Previous decisions of this court have conclusively established the exclusive operation of the Employers' Liability Act over the subject with which it deals to the exclusion of all state statutes relating thereto.

266 Illinois, 248, affirmed.

THE facts, which involve the jurisdiction of this court to review a judgment of the state court on writ of error under § 237, Jud. Code, and the disposition of such writ when frivolous under Rule 6, par. 5, are stated in the opinion.

Mr. James C. McShane for defendant in error in support of motion to dismiss or affirm.
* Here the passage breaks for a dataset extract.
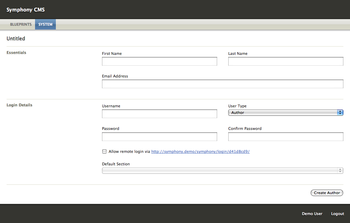Click into the Last Name field
The image size is (350, 223).
click(x=285, y=61)

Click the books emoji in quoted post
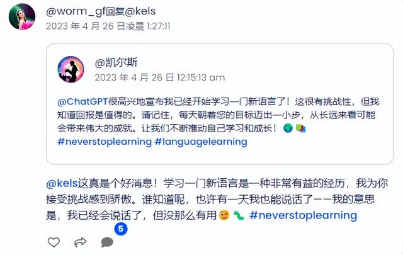point(301,128)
Mr. Thomas P. Littlepage and Mr. M. L. Bell for plaintiff in error in opposition to the motion cited:

Behrens v. Ill. Cent. R. R., 192 Fed. Rep. 582; Cent. Vermont Ry. v. White, 238 U. S. 507; Chambers v. Balt. & Ohio R. R., 207 U. S. 142; Haire v. Rice, 204 U. S. 291; Home for Incurables v. New York, 187 U. S. 155; Land Co. v. San Jose Ranch Co., 189 U. S. 177; Mo. Pac. Ry. v. Castle, 224 U. S. 541; Nor. Car. R. R. v. Zachary, 232 U. S. 248; Seaboard Air Line v. Horton, 233 U. S. 492; Seaboard Air Line v. Padgett, 236 U. S. 668; Second Employers' Liability Cases, 223 U. S. 1; So. Pac. v. Schuyler, 227 U. S. 601; St. L. & Iron Mtn. R. R. v. McWhirter, 229 U. S. 265; St. L. & Iron Mtn. Ry. v. Taylor, 210 U. S. 281.

Memorandum opinion by MR. CHIEF JUSTICE WHITE, by direction of the court.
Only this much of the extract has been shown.